“The F-15EX is the most affordable and immediate way to refresh the capacity and update the capabilities provided by our aging F-15C/D fleets. The F-15EX is ready to fight as soon as it comes off the line.” -Gen (ret.) Mike Holmes, former commander, Air Combat Command (July 2020)
The F-15EX is designed to protect the homeland. It is equipped with three complimentary weapons systems that work together to maximize the F-15 EX’s effectiveness. It has a huge carrying capacity of 22 air-to-air missiles which includes: shorter-range air-to-air AIM-9X Sidewinder that uses infrared to engage with a target; up to 12 AMRAAM missiles which give the EX the ability to detect, target, and engage enemy aircraft at greater distances; and, the Stormbreaker smart weapon that can strike a target at up to 45 miles away regardless of adverse weather conditions. Included in this as a proven capability to defeat drone and missile threats.

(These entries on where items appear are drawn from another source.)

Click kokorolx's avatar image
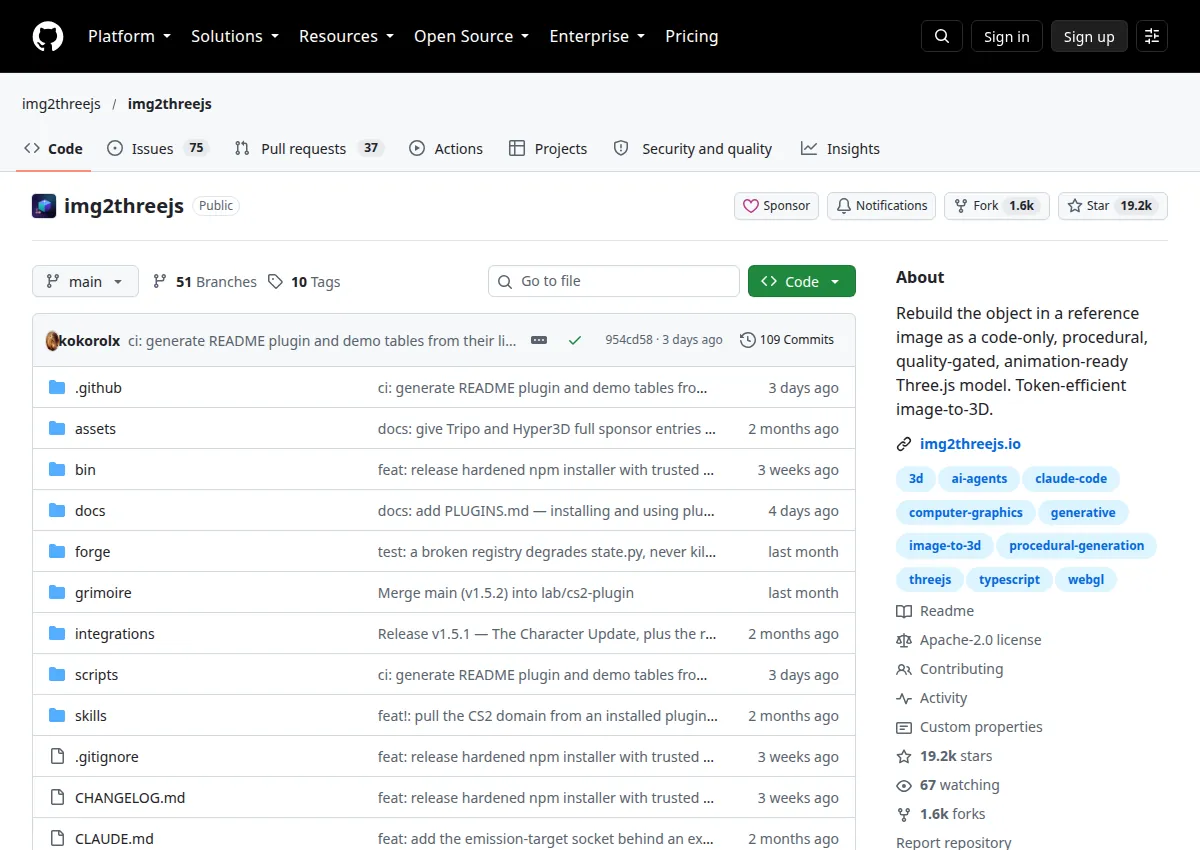 pos(53,340)
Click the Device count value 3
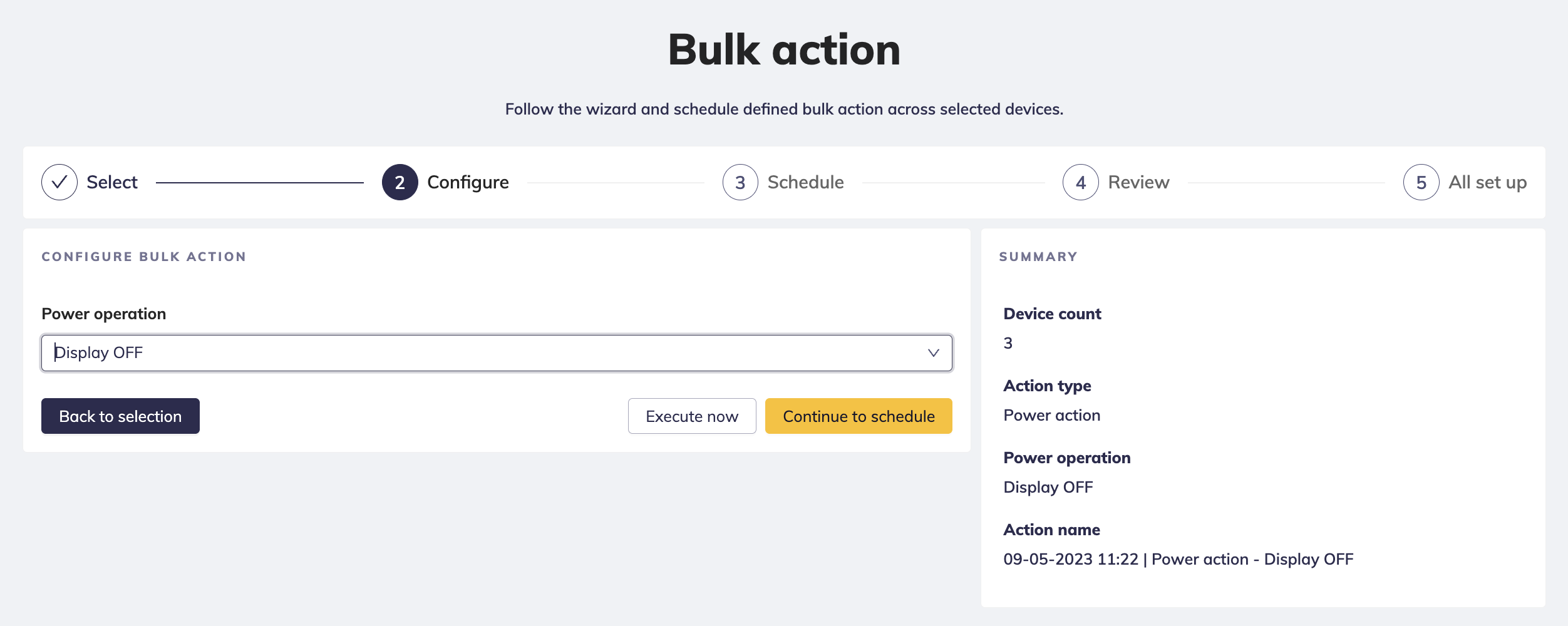The image size is (1568, 626). coord(1008,343)
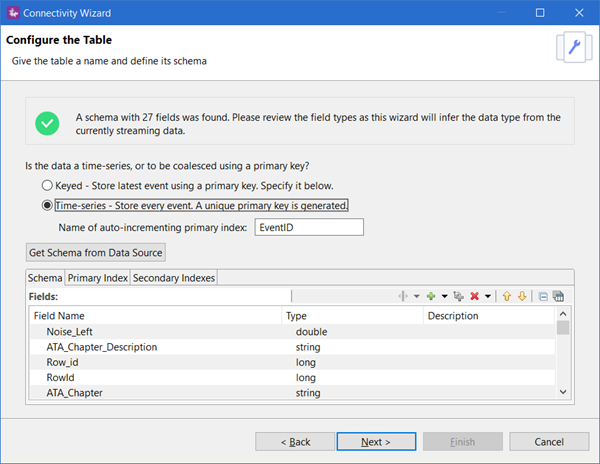This screenshot has width=600, height=464.
Task: Open the insert field dropdown arrow
Action: coord(417,296)
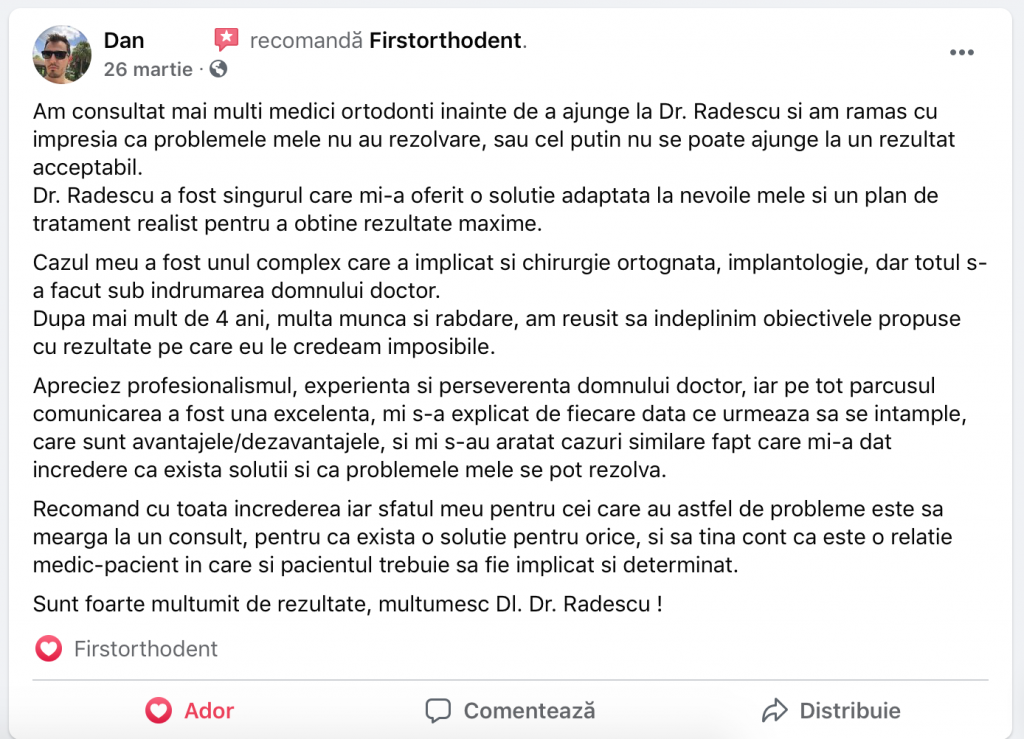Open the three-dot post options menu
The width and height of the screenshot is (1024, 739).
[x=961, y=53]
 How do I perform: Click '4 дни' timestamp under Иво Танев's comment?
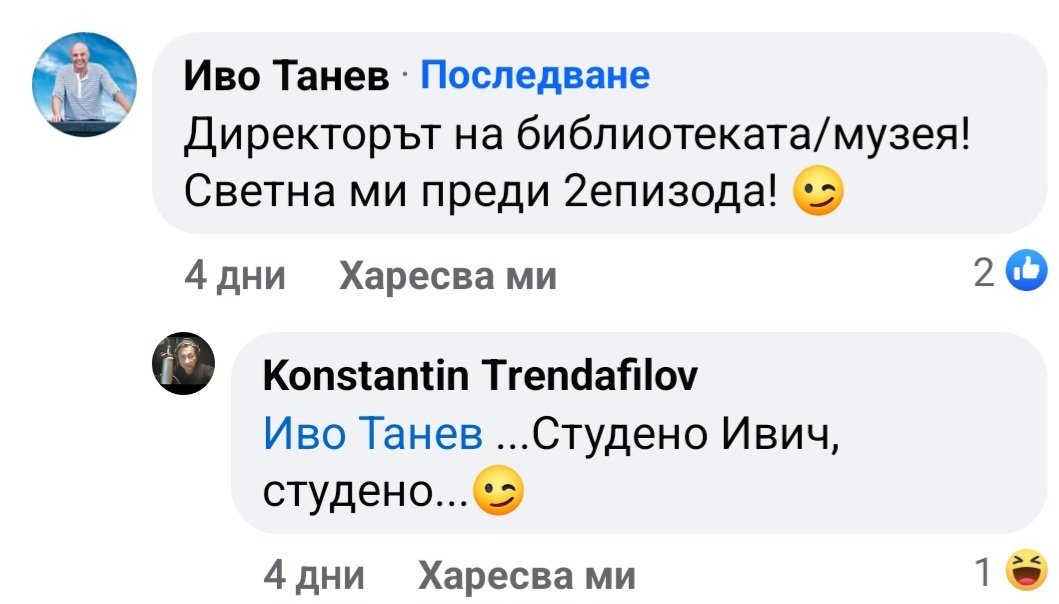click(235, 274)
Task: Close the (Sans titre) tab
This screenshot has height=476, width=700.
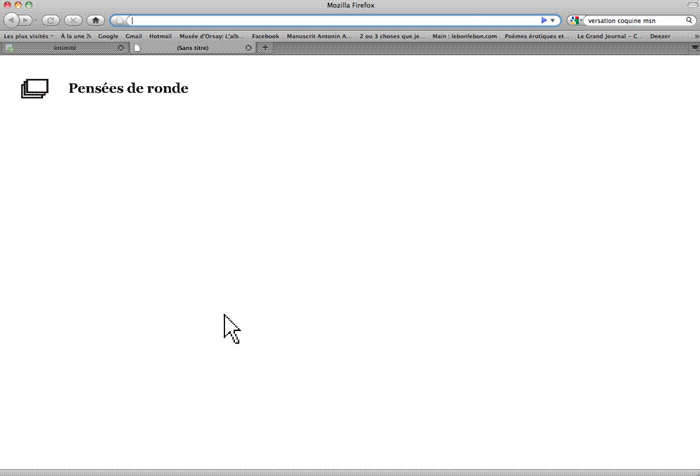Action: pos(248,47)
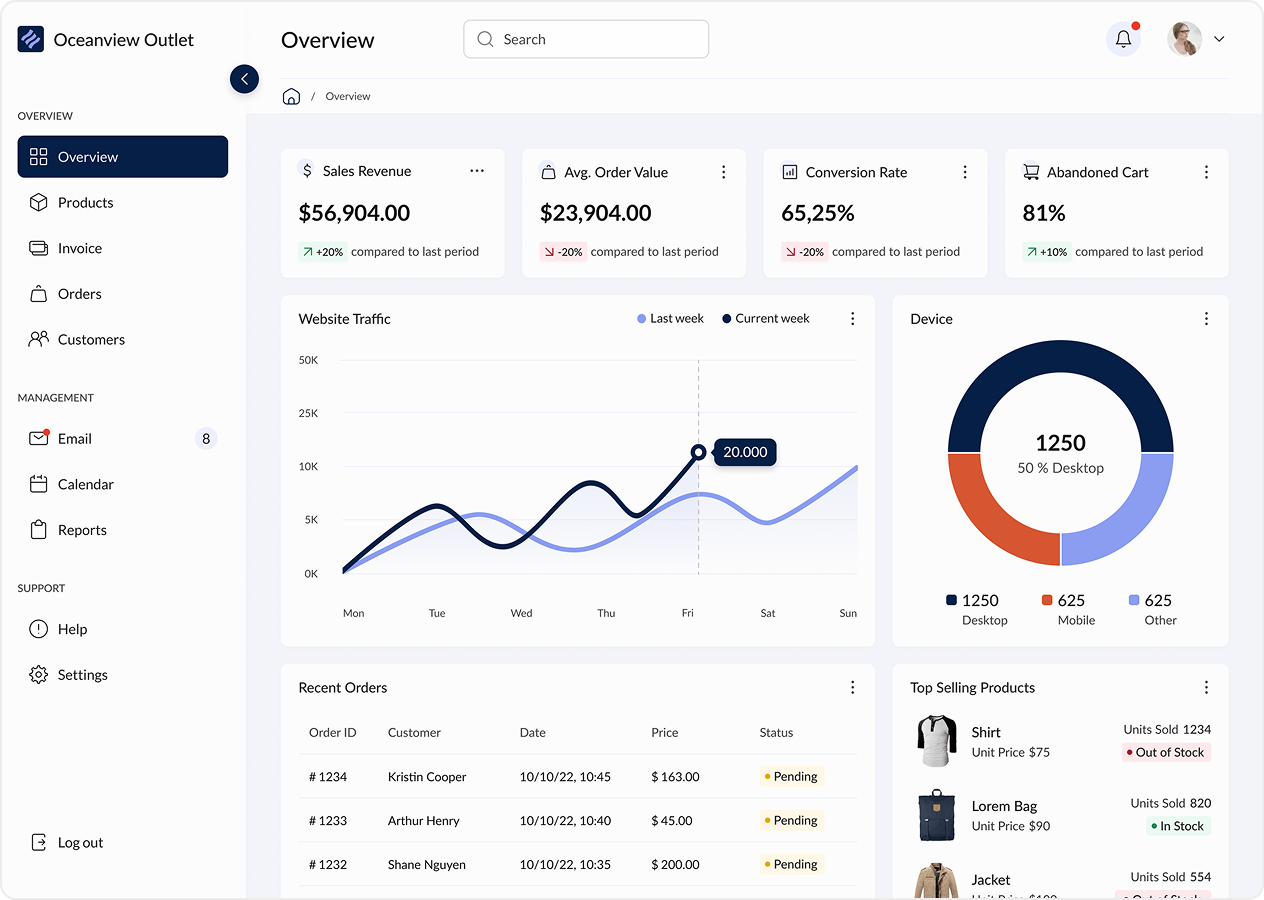Collapse the sidebar with the chevron button
The height and width of the screenshot is (900, 1264).
click(244, 79)
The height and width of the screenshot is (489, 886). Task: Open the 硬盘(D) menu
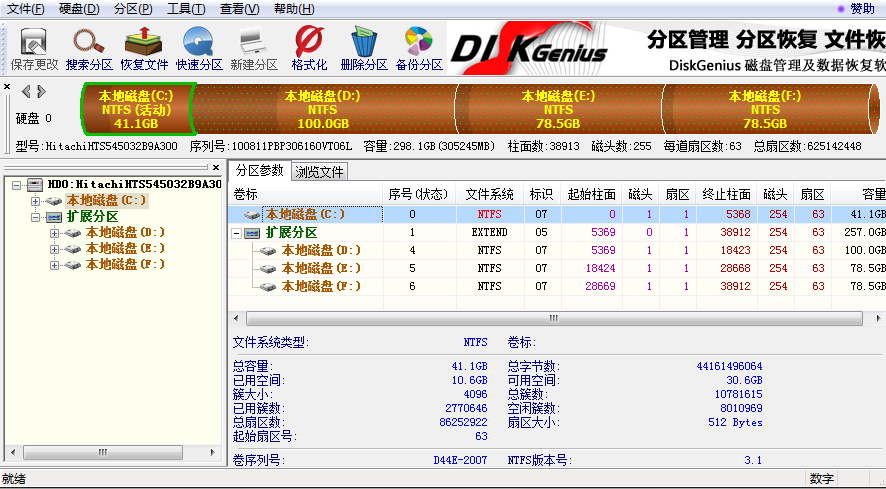[79, 9]
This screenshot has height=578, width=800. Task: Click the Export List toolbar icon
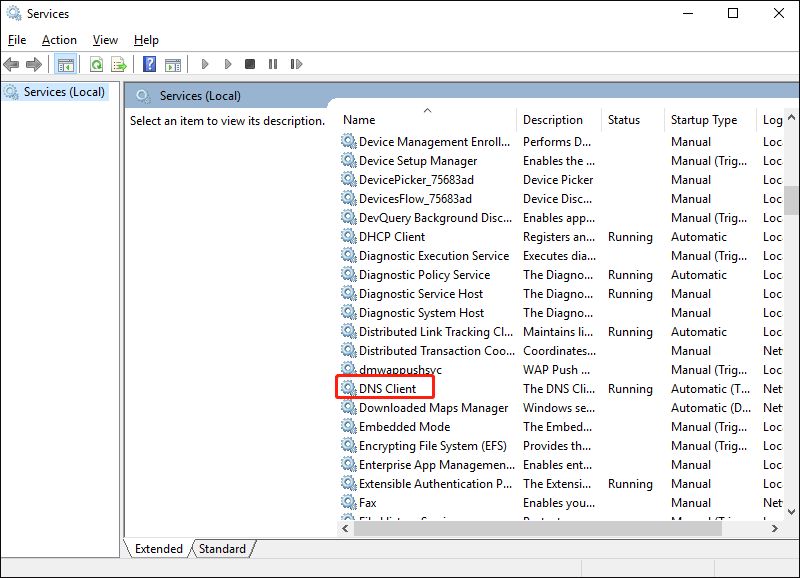pyautogui.click(x=118, y=64)
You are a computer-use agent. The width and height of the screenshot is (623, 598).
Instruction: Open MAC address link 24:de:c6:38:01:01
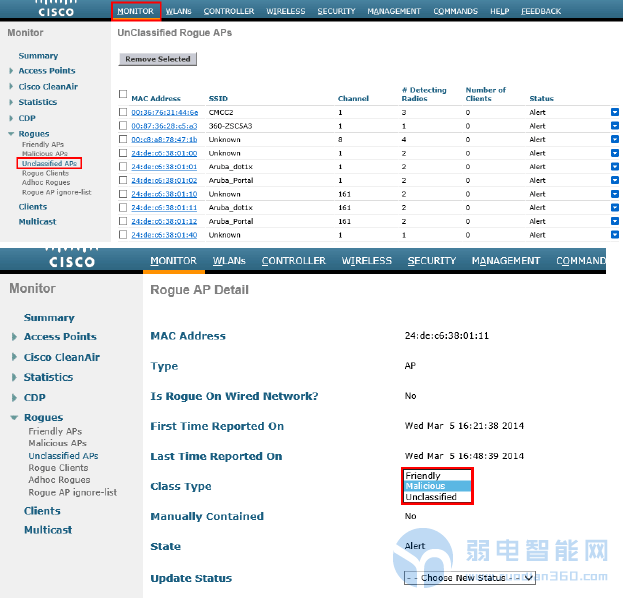pos(164,167)
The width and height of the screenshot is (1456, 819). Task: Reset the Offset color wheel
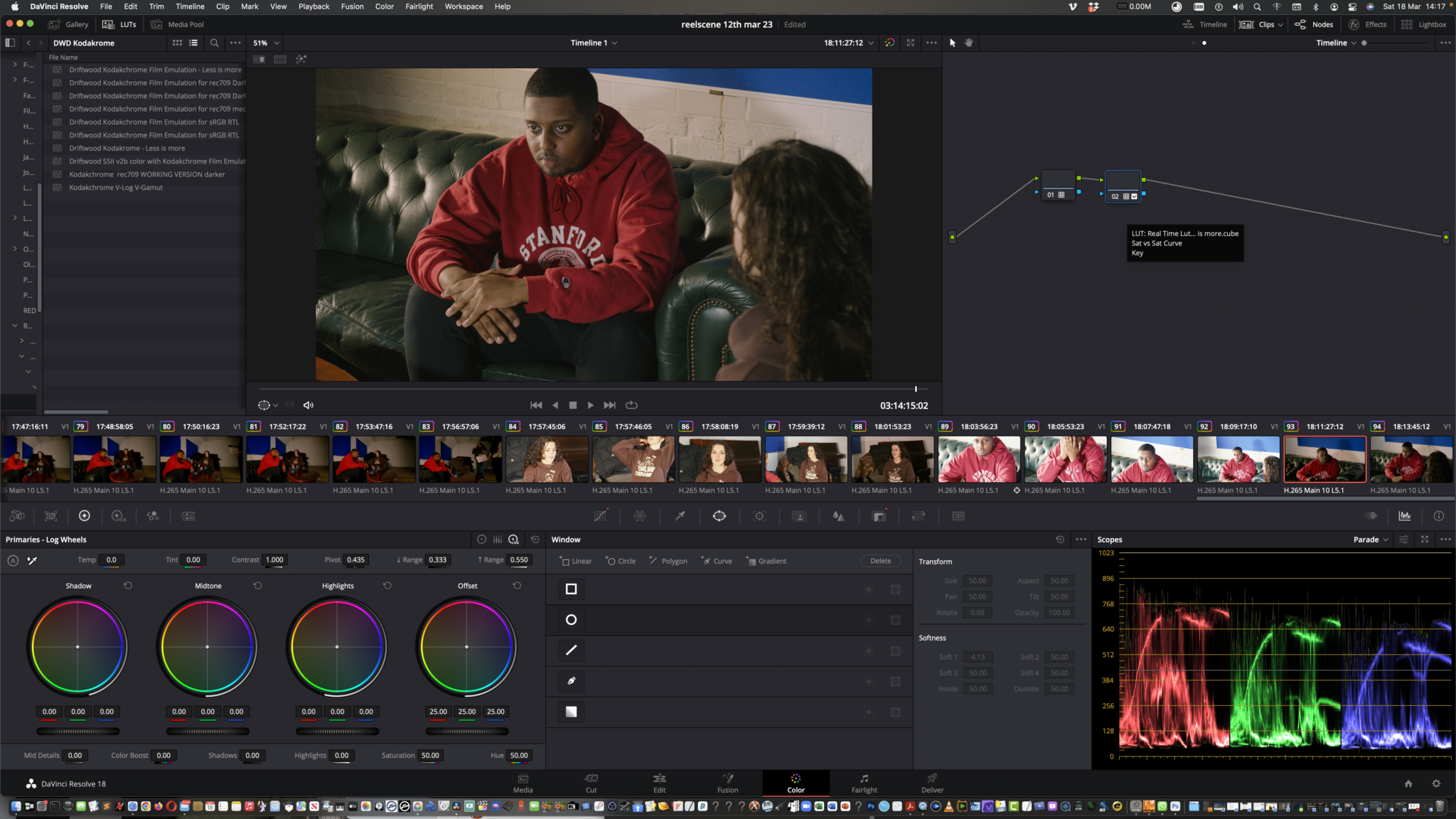coord(517,586)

Additionally, in strike role, the “Eagle II” carries the full inventory of current air to ground weapons, and has the capability to carry future hypersonic weapons. These many weapons systems make the F-15EX a powerful multirole strike fighter and a significant upgrade to the current F-15s and F-16s used by our armed forces and allies.
Nicknamed “Eagle II”, the F-15 EX has the capability to carry hypersonic weapons and proven capability to defeat drone and missile threats. The planned U.S. rollout of 144 F-15EXs will help replace approximately 250 aging F-15 C/D airframes that are being phased out of the Air Force’s inventory in its plan to have 4 platforms of the Air Force’s inventory as part of a deliberate plan over the coming decade to consolidate the USAF fighter force to four platforms: the Next Generation Air Dominance (NGAD) sixth-generation fighter, the fifth-generation F-35, the 4.5-generation F-15EX, and an upgraded low-cost fourth-generation platform yet to be named.
In August of this year, an American F-15E used a Sidewinder to shoot down a drone in Syria, and Saudi F-15s have shot down multiple Houthi and Iranian drones. These airborne systems based on the proven F-15 platform are currently used by the U.S. Air Force and its allies including Israel, Singapore, South Korea, Qatar, Japan, and Saudi Arabia.
The mission of Air-based homeland cruise missile defense is a primary mission of the Air National Guard (ANG). The day after the 9/11 attacks, Operation Noble Eagle began: a continuous operation to protect the U.S. homeland and critical infrastructure. To this day, NORAD has been running Noble Eagle primarily with F-15s and F-16s under the First Air Force (known as Air Forces Northern) which oversees 10 Air National Guard wings. A year ago, ANG units on the East Coast conducted Exercise Guardian Shield. This was the Department of Defense’s largest cruise missile defense exercise ever.
Speed, maneuverability, lethality, and systems integration remain critical to our Missile Defense weapons systems. The F-15 EX in combination with a modern air battle management system, such as the Wedgetail, will provide a dominant air defense capability that is rapid and agile, reducing risk while our fixed site cruise missile defense systems develop. Yet the F-15EX is capable of far more than homeland defense. As a replacement for the F-15Cs which will eventually retire out of Okinawa, Japan, the F-15EX will serve as a “forward screen” of air superiority, ensuring cruise missile launch platforms such as adversary bombers never make it to their launch areas to attack Guam and other key US facilities in the Indo-Pacific. Even if missiles get launched from land or sea-based platforms, the EX will still be able to run down those missiles and destroy them with it’s large defensive missile capacity.
The capacity of the F-15EX to carry large, long-range offensive weapons will add to the “knockout punch” required to deter potential adversary attack. Integrated Missile Defense and the Air Superiority that is achieved with our technologically superior Fighter aircraft will strengthen effective Strategic Deterrence globally.